• AIM OF THE TASK:
Below, find the part of the entries that opens with the line containing "Where should I click to: Click" and closes with the line containing "Choose 原产地 from". Rewrite only those lines in full, requests included, adding 64 to every coordinate in the answers.

[Data on finding visible targets]

========================================

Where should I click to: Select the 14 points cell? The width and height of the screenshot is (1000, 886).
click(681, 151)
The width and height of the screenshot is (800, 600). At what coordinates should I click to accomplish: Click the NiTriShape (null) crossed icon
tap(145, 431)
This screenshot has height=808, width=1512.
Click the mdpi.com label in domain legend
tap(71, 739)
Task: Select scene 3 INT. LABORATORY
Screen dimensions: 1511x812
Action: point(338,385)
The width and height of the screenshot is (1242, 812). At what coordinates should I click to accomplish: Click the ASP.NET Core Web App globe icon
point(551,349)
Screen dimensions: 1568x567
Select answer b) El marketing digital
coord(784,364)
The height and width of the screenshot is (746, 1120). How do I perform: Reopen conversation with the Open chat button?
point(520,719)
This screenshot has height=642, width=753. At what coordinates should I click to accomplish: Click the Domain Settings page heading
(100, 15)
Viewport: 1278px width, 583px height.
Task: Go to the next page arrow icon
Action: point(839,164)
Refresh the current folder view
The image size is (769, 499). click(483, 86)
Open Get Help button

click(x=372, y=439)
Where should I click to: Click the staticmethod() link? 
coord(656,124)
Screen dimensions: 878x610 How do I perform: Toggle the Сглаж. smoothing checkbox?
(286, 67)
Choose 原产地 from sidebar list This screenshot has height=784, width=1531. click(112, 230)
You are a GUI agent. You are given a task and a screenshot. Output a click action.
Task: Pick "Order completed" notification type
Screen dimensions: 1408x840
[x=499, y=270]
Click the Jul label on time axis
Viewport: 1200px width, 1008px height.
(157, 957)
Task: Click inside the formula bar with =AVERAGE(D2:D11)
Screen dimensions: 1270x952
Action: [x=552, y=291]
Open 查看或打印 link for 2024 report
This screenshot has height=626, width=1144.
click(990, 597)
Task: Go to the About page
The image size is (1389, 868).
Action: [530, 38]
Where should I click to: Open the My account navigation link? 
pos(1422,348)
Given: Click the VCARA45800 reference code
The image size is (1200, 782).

========================================

• FINAL RESULT:
Where should I click to: Click the staticmethod() link? 
coord(720,188)
Screen dimensions: 878x610 How do I perform: Toggle the Сглаж. smoothing checkbox?
(350, 131)
Choose 原产地 from sidebar list This screenshot has height=784, width=1531. click(176, 294)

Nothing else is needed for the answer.